[[ The data open ]]

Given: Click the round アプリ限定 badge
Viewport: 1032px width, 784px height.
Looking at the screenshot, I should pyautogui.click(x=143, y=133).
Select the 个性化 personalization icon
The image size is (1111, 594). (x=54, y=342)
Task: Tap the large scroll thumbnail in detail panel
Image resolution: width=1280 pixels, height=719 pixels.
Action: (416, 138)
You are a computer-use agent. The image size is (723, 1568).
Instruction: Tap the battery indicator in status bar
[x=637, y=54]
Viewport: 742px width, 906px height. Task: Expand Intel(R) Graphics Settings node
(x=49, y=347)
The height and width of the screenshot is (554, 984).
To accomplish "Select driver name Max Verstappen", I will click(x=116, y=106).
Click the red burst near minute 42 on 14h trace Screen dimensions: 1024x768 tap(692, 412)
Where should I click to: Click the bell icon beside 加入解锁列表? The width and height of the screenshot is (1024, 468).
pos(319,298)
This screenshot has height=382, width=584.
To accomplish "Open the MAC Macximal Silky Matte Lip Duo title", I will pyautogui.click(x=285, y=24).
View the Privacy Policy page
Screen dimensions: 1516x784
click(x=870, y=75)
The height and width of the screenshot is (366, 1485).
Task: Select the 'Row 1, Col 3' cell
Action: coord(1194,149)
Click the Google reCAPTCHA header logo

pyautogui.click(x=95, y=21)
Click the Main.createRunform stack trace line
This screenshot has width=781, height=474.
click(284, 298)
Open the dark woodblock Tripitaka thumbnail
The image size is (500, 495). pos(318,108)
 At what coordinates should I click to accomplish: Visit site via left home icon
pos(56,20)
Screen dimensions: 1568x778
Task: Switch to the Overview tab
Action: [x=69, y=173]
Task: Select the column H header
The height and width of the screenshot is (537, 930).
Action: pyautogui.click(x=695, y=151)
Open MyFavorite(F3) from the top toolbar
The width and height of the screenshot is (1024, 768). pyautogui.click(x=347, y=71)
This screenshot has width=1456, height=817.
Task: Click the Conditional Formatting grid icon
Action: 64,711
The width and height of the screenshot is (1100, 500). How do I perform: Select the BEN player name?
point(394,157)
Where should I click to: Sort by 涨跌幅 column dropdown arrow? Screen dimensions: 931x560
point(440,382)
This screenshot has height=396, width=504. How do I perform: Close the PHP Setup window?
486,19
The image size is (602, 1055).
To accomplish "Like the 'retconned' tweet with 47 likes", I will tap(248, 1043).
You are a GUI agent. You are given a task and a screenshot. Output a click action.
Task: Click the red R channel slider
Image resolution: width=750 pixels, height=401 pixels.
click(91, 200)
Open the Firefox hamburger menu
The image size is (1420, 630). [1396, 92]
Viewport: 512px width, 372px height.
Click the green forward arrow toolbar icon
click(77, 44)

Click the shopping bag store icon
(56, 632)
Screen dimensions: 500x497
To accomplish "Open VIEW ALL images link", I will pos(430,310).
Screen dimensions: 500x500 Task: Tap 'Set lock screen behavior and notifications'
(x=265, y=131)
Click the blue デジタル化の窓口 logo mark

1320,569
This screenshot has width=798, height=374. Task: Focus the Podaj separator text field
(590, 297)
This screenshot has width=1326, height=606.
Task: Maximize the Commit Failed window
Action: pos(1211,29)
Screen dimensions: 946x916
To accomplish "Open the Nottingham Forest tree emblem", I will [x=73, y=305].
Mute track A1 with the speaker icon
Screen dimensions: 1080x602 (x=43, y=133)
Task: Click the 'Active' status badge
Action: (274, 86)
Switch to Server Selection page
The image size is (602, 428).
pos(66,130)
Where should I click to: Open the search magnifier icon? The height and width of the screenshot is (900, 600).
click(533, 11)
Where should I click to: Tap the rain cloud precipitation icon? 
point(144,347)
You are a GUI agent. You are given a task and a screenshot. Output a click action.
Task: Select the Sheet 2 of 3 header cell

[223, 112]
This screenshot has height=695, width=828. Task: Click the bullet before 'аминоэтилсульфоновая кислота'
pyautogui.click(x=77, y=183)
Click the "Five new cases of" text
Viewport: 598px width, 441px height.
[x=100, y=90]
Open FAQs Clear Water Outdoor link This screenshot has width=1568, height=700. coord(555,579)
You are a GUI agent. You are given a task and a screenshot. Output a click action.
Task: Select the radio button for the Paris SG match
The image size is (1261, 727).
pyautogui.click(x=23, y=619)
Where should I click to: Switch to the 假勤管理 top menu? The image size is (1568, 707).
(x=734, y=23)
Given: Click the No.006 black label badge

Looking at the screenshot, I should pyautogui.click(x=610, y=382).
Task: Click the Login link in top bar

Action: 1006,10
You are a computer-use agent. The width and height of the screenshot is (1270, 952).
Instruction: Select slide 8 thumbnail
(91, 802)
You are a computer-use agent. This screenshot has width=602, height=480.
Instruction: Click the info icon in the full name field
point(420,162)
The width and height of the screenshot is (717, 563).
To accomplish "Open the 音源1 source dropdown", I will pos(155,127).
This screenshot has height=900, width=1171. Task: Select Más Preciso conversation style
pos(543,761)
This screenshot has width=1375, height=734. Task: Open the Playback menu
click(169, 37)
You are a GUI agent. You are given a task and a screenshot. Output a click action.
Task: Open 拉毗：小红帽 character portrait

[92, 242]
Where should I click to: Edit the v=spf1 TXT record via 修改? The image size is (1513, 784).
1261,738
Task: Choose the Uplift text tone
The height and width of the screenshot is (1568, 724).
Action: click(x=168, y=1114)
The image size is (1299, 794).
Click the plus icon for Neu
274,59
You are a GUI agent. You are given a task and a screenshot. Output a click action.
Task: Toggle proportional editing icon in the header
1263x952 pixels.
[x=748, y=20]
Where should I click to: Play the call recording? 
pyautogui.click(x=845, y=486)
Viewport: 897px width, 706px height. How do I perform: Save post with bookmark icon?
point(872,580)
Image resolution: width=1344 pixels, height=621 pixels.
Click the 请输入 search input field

[[ The data closed ]]

### Task statement
Having read the records above, reproduce each one exactly.

### Answer area
Given: Click the round アプリ限定 badge
Viewport: 1032px width, 784px height.
Looking at the screenshot, I should pyautogui.click(x=143, y=133).
Select the 个性化 personalization icon
The image size is (1111, 594). (x=54, y=342)
Task: Tap the large scroll thumbnail in detail panel
Image resolution: width=1280 pixels, height=719 pixels.
Action: (416, 138)
You are a computer-use agent. The image size is (723, 1568).
Instruction: Tap the battery indicator in status bar
[x=637, y=54]
Viewport: 742px width, 906px height. Task: Expand Intel(R) Graphics Settings node
(x=49, y=347)
The height and width of the screenshot is (554, 984).
To accomplish "Select driver name Max Verstappen", I will click(x=116, y=106).
Click the red burst near minute 42 on 14h trace Screen dimensions: 1024x768 tap(692, 412)
Where should I click to: Click the bell icon beside 加入解锁列表? The width and height of the screenshot is (1024, 468).
pos(319,298)
This screenshot has height=382, width=584.
To accomplish "Open the MAC Macximal Silky Matte Lip Duo title", I will pyautogui.click(x=285, y=24).
View the Privacy Policy page
Screen dimensions: 1516x784
click(x=870, y=75)
The height and width of the screenshot is (366, 1485).
Task: Select the 'Row 1, Col 3' cell
Action: coord(1194,149)
Click the Google reCAPTCHA header logo

pyautogui.click(x=95, y=21)
Click the Main.createRunform stack trace line
This screenshot has width=781, height=474.
click(284, 298)
Open the dark woodblock Tripitaka thumbnail
The image size is (500, 495). pos(318,108)
 At what coordinates should I click to accomplish: Visit site via left home icon
pos(56,20)
Screen dimensions: 1568x778
Task: Switch to the Overview tab
Action: [x=69, y=173]
Task: Select the column H header
The height and width of the screenshot is (537, 930).
Action: pyautogui.click(x=695, y=151)
Open MyFavorite(F3) from the top toolbar
The width and height of the screenshot is (1024, 768). pyautogui.click(x=347, y=71)
This screenshot has width=1456, height=817.
Task: Click the Conditional Formatting grid icon
Action: 64,711
The width and height of the screenshot is (1100, 500). How do I perform: Select the BEN player name?
point(394,157)
Where should I click to: Sort by 涨跌幅 column dropdown arrow? Screen dimensions: 931x560
point(440,382)
This screenshot has height=396, width=504. How do I perform: Close the PHP Setup window?
486,19
The image size is (602, 1055).
To accomplish "Like the 'retconned' tweet with 47 likes", I will tap(248, 1043).
You are a GUI agent. You are given a task and a screenshot. Output a click action.
Task: Click the red R channel slider
Image resolution: width=750 pixels, height=401 pixels.
click(91, 200)
Open the Firefox hamburger menu
The image size is (1420, 630). [1396, 92]
Viewport: 512px width, 372px height.
Click the green forward arrow toolbar icon
click(77, 44)

Click the shopping bag store icon
(56, 632)
Screen dimensions: 500x497
To accomplish "Open VIEW ALL images link", I will pos(430,310).
Screen dimensions: 500x500 Task: Tap 'Set lock screen behavior and notifications'
(x=265, y=131)
Click the blue デジタル化の窓口 logo mark

1320,569
This screenshot has width=798, height=374. Task: Focus the Podaj separator text field
(590, 297)
This screenshot has width=1326, height=606.
Task: Maximize the Commit Failed window
Action: pos(1211,29)
Screen dimensions: 946x916
To accomplish "Open the Nottingham Forest tree emblem", I will [x=73, y=305].
Mute track A1 with the speaker icon
Screen dimensions: 1080x602 (x=43, y=133)
Task: Click the 'Active' status badge
Action: (274, 86)
Switch to Server Selection page
The image size is (602, 428).
pos(66,130)
Where should I click to: Open the search magnifier icon? The height and width of the screenshot is (900, 600).
click(533, 11)
Where should I click to: Tap the rain cloud precipitation icon? 
point(144,347)
You are a GUI agent. You are given a task and a screenshot. Output a click action.
Task: Select the Sheet 2 of 3 header cell

[223, 112]
This screenshot has height=695, width=828. Task: Click the bullet before 'аминоэтилсульфоновая кислота'
pyautogui.click(x=77, y=183)
Click the "Five new cases of" text
Viewport: 598px width, 441px height.
[x=100, y=90]
Open FAQs Clear Water Outdoor link This screenshot has width=1568, height=700. coord(555,579)
You are a GUI agent. You are given a task and a screenshot. Output a click action.
Task: Select the radio button for the Paris SG match
The image size is (1261, 727).
pyautogui.click(x=23, y=619)
Where should I click to: Switch to the 假勤管理 top menu? The image size is (1568, 707).
(x=734, y=23)
Given: Click the No.006 black label badge

Looking at the screenshot, I should pyautogui.click(x=610, y=382).
Task: Click the Login link in top bar

Action: 1006,10
You are a computer-use agent. The width and height of the screenshot is (1270, 952).
Instruction: Select slide 8 thumbnail
(91, 802)
You are a computer-use agent. This screenshot has width=602, height=480.
Instruction: Click the info icon in the full name field
point(420,162)
The width and height of the screenshot is (717, 563).
To accomplish "Open the 音源1 source dropdown", I will pos(155,127).
This screenshot has height=900, width=1171. Task: Select Más Preciso conversation style
pos(543,761)
This screenshot has width=1375, height=734. Task: Open the Playback menu
click(169, 37)
You are a GUI agent. You are given a task and a screenshot. Output a click action.
Task: Open 拉毗：小红帽 character portrait

[92, 242]
Where should I click to: Edit the v=spf1 TXT record via 修改? The image size is (1513, 784).
1261,738
Task: Choose the Uplift text tone
The height and width of the screenshot is (1568, 724).
Action: click(x=168, y=1114)
The image size is (1299, 794).
Click the plus icon for Neu
274,59
You are a GUI agent. You are given a task and a screenshot. Output a click action.
Task: Toggle proportional editing icon in the header
1263x952 pixels.
[x=748, y=20]
Where should I click to: Play the call recording? 
pyautogui.click(x=845, y=486)
Viewport: 897px width, 706px height. How do I perform: Save post with bookmark icon?
point(872,580)
Image resolution: width=1344 pixels, height=621 pixels.
Click the 请输入 search input field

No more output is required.